REPUBLIKA.CO.ID, BEIJING -- Pemerintah China membantah adanya kerja paksa di Provinsi Xinjiang. Hal itu merespons keputusan Amerika Serikat (AS) membatasi impor produk kapas dari Xinjiang karena menganggap terdapat praktik demikian di sana.
"Apa yang disebut masalah 'kerja paksa' (di Xinjiang) benar-benar dibuat-buat oleh beberapa organisasi dan individu Barat, yang sepenuhnya bertentangan dengan fakta," kata juru bicara Kementerian Luar Negeri (Kemlu) Cina Wang Wenbin pada Selasa (15/9), dikutip laman resmi Kemlu Cina.

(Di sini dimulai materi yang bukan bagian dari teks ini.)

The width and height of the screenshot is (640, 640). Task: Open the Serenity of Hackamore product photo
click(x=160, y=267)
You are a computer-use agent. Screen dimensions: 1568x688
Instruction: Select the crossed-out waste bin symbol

Wang mengatakan hak dan kepentingan pekerja dari kelompok etnis minoritas di Xinjiang dilindungi hukum. Menurutnya tidak ada batasan apapun atas kebebasan pribadi mereka. "Adat istiadat, kepercayaan, agama, dan bahasa lisan serta tulisan mereka semuanya dilindungi oleh hukum. Bagaimana orang bisa menyebut ini 'kerja paksa'?" ucapnya.
Dia mengkritik dan memprotes kebijakan AS yang menerapkan pembatasan impor kapas dari Xinjiang dengan alasanya adanya kerja paksa. "Ini adalah tindakan perisakan yang mencolok. China dengan tegas menentang hal ini," ujar Wang.